[SUPPLIED TEXT]
──────────

# Botia Striata - will it eat shrimp?



## murph (20 May 2010)

Is it a case of if it fits in it's mouth it will eat it?

I'm considering getting them for my 260l but I'm also wanting a large shrimp population that will hopefully breed.


Thanks


----------



## Tony Swinney (20 May 2010)

Hi Murph

I've got 6 botia striata in with amano and cherry shrimp and have no problems.  They do eat any snails though.

Tony


----------



## plantbrain (21 May 2010)

Mine never ate shrimp, they love them a snail though  
Dwarf loach same thing, but less on eating the snails.


Regards, 
Tom Barr


----------



## murph (21 May 2010)

Cheers guys, put my mind at ease.

Guy in the LFS seemed to think they'd did everything up and eat the shrimp and shrimp babies.


----------



## sanj (25 May 2010)

The ydont touch my amanos, but cherry all gone, but i think that is more the larger Rainbows.


----------



## murph (25 May 2010)

In going to put the cherrys in first and get the smallest zebras I can so hopefully they'll respect them as tank mates and not good.


----------



## Ben M (25 May 2010)

hi, sorry for hijacking the thread, but i'm setting up a shrimp tank soon, and i've been wondering if when i get some fully grown cherries if i can put them in my main tank. but i'm worried if my kuhli loaches will eat them. any ideas?

cheers


----------

──────────

Data records
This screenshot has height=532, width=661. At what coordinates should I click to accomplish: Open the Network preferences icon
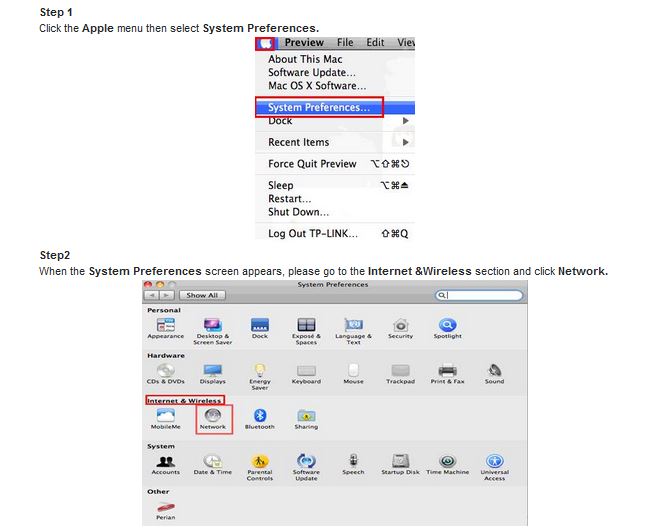click(x=212, y=415)
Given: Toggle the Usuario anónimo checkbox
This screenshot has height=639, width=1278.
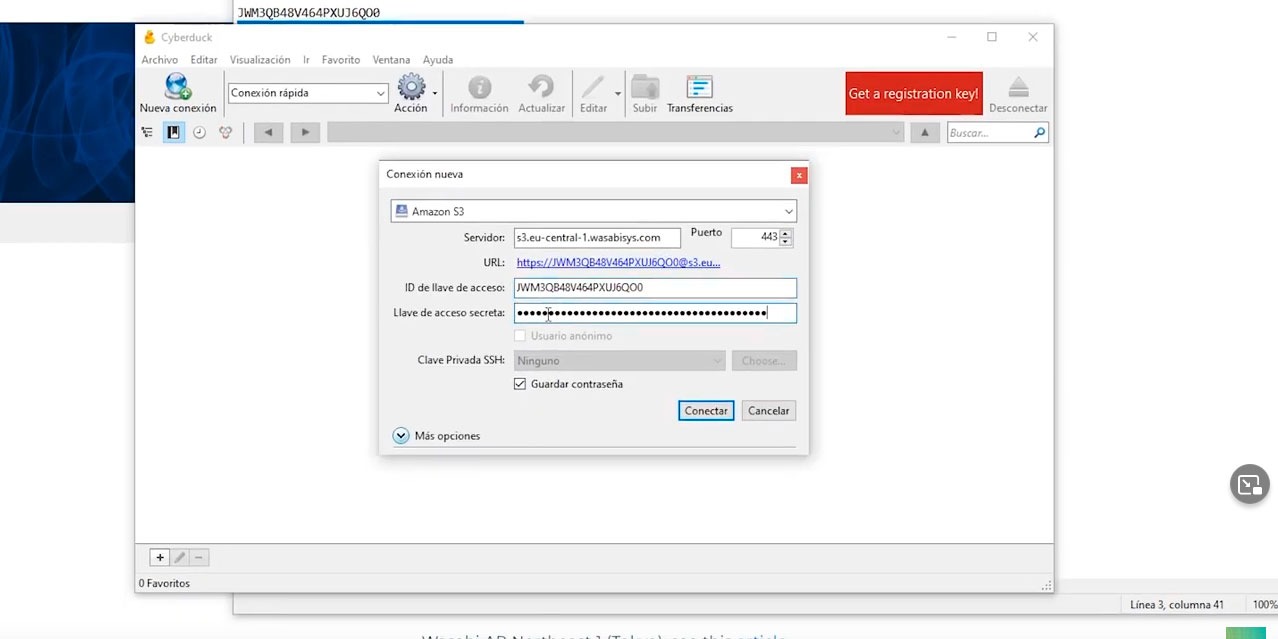Looking at the screenshot, I should (x=520, y=336).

──────────

[INSTRUCTIONS]
A – From the Botia striata thread, reproduce word for word everything from "## Tony Swinney" down to "plantbrain (21 May 2010)".
B – Check each statement against the Botia striata thread and answer yes or no, quoting the words that decide it: (i) Tony Swinney keeps six botia striata together with amano and cherry shrimp. (ii) plantbrain reports that his botia ate shrimp. (iii) murph's tank holds 260 liters.
C – In the Botia striata thread, which fish does Ben M worry might eat his cherry shrimp?
Nothing in the listing is required to complete the work here.

[SOLUTIONS BY TASK]
A –
## Tony Swinney (20 May 2010)

Hi Murph

I've got 6 botia striata in with amano and cherry shrimp and have no problems.  They do eat any snails though.

Tony


----------



## plantbrain (21 May 2010)

B –
(i) Yes: "I've got 6 botia striata in with amano and cherry shrimp and have no problems."
(ii) No: "Mine never ate shrimp, they love them a snail though"
(iii) Yes: "I'm considering getting them for my 260l"

C – His kuhli loaches.